Your copy should hold every record verbatim and none of the pictures.

^^^^^^^^

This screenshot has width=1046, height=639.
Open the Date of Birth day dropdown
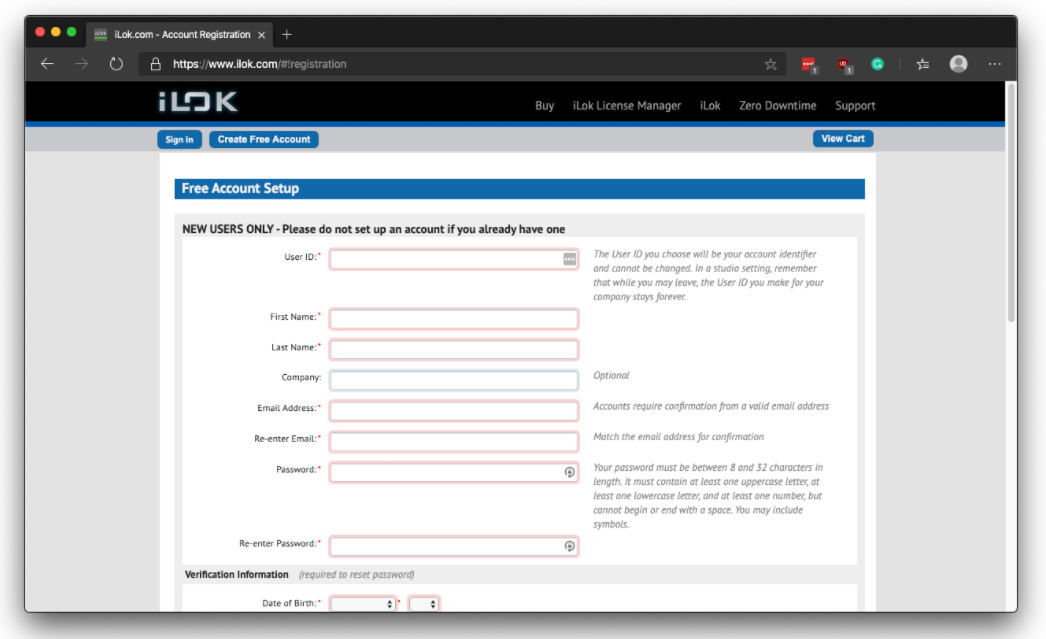coord(424,605)
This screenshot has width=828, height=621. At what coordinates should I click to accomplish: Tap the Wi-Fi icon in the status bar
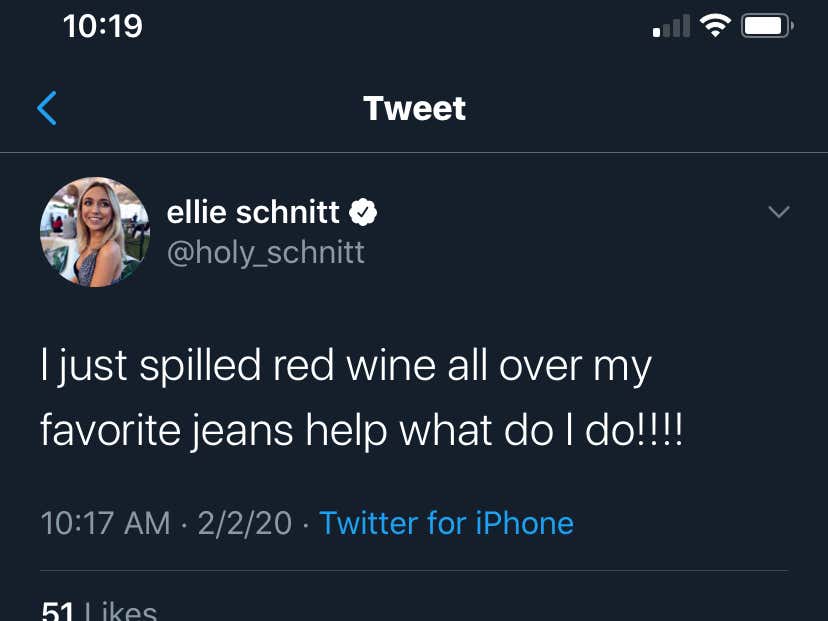click(x=716, y=25)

^^^^^^^^

__Answer space__
This screenshot has width=1046, height=639.
Open the Date of Birth day dropdown
coord(424,605)
This screenshot has width=828, height=621. At what coordinates should I click to accomplish: Tap the Wi-Fi icon in the status bar
click(x=716, y=25)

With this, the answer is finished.